▶ **Direction**:
Render these records as a JSON list of strings, one string per line, leaving out the blank lines.

(Entries on where items appear)

--------------------------------

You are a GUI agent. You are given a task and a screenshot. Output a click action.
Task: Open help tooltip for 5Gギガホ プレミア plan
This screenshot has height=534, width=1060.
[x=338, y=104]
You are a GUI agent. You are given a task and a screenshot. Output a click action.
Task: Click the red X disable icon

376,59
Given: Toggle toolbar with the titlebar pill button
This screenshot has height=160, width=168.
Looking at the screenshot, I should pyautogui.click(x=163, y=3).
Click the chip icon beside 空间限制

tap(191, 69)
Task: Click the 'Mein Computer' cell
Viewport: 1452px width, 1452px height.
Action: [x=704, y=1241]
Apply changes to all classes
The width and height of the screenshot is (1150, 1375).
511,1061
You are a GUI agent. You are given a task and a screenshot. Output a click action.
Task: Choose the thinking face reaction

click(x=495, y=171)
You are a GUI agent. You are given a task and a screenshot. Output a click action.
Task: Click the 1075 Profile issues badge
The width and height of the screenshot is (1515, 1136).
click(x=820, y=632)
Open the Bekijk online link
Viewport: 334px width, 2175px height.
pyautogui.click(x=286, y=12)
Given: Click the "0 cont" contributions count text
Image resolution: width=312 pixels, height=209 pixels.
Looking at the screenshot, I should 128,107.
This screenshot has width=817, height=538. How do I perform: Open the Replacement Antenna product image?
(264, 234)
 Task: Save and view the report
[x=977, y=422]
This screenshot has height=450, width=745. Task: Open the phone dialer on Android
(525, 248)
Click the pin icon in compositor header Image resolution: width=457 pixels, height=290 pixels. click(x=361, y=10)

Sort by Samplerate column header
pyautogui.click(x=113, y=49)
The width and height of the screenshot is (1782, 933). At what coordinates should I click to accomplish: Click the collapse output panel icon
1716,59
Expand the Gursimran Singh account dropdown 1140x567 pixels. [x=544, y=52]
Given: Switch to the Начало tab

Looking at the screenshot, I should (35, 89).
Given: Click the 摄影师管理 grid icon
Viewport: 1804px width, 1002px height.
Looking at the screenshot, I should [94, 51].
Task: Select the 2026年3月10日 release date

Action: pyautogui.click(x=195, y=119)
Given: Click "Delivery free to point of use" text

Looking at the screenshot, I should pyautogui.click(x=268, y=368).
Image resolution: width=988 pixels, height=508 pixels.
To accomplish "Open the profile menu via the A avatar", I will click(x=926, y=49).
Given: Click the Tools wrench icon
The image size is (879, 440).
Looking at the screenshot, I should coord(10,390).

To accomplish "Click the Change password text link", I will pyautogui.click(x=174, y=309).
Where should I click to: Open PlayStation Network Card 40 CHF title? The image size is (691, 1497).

--------------------------------

▶ **Reply**:
[
  "You are a GUI agent. You are given a task and a screenshot. Output a click action.",
  "Task: Open help tooltip for 5Gギガホ プレミア plan",
  "This screenshot has height=534, width=1060.",
  "[x=338, y=104]",
  "You are a GUI agent. You are given a task and a screenshot. Output a click action.",
  "Task: Click the red X disable icon",
  "376,59",
  "Given: Toggle toolbar with the titlebar pill button",
  "This screenshot has height=160, width=168.",
  "Looking at the screenshot, I should pyautogui.click(x=163, y=3).",
  "Click the chip icon beside 空间限制",
  "tap(191, 69)",
  "Task: Click the 'Mein Computer' cell",
  "Viewport: 1452px width, 1452px height.",
  "Action: [x=704, y=1241]",
  "Apply changes to all classes",
  "The width and height of the screenshot is (1150, 1375).",
  "511,1061",
  "You are a GUI agent. You are given a task and a screenshot. Output a click action.",
  "Task: Choose the thinking face reaction",
  "click(x=495, y=171)",
  "You are a GUI agent. You are given a task and a screenshot. Output a click action.",
  "Task: Click the 1075 Profile issues badge",
  "The width and height of the screenshot is (1515, 1136).",
  "click(x=820, y=632)",
  "Open the Bekijk online link",
  "Viewport: 334px width, 2175px height.",
  "pyautogui.click(x=286, y=12)",
  "Given: Click the \"0 cont\" contributions count text",
  "Image resolution: width=312 pixels, height=209 pixels.",
  "Looking at the screenshot, I should 128,107.",
  "This screenshot has width=817, height=538. How do I perform: Open the Replacement Antenna product image?",
  "(264, 234)",
  " Task: Save and view the report",
  "[x=977, y=422]",
  "This screenshot has height=450, width=745. Task: Open the phone dialer on Android",
  "(525, 248)",
  "Click the pin icon in compositor header Image resolution: width=457 pixels, height=290 pixels. click(x=361, y=10)",
  "Sort by Samplerate column header",
  "pyautogui.click(x=113, y=49)",
  "The width and height of the screenshot is (1782, 933). At what coordinates should I click to accomplish: Click the collapse output panel icon",
  "1716,59",
  "Expand the Gursimran Singh account dropdown 1140x567 pixels. [x=544, y=52]",
  "Given: Switch to the Начало tab",
  "Looking at the screenshot, I should (35, 89).",
  "Given: Click the 摄影师管理 grid icon",
  "Viewport: 1804px width, 1002px height.",
  "Looking at the screenshot, I should [94, 51].",
  "Task: Select the 2026年3月10日 release date",
  "Action: pyautogui.click(x=195, y=119)",
  "Given: Click \"Delivery free to point of use\" text",
  "Looking at the screenshot, I should pyautogui.click(x=268, y=368).",
  "Image resolution: width=988 pixels, height=508 pixels.",
  "To accomplish \"Open the profile menu via the A avatar\", I will click(x=926, y=49).",
  "Given: Click the Tools wrench icon",
  "The image size is (879, 440).",
  "Looking at the screenshot, I should coord(10,390).",
  "To accomplish \"Click the Change password text link\", I will pyautogui.click(x=174, y=309).",
  "Where should I click to: Open PlayStation Network Card 40 CHF title? The image size is (691, 1497)."
]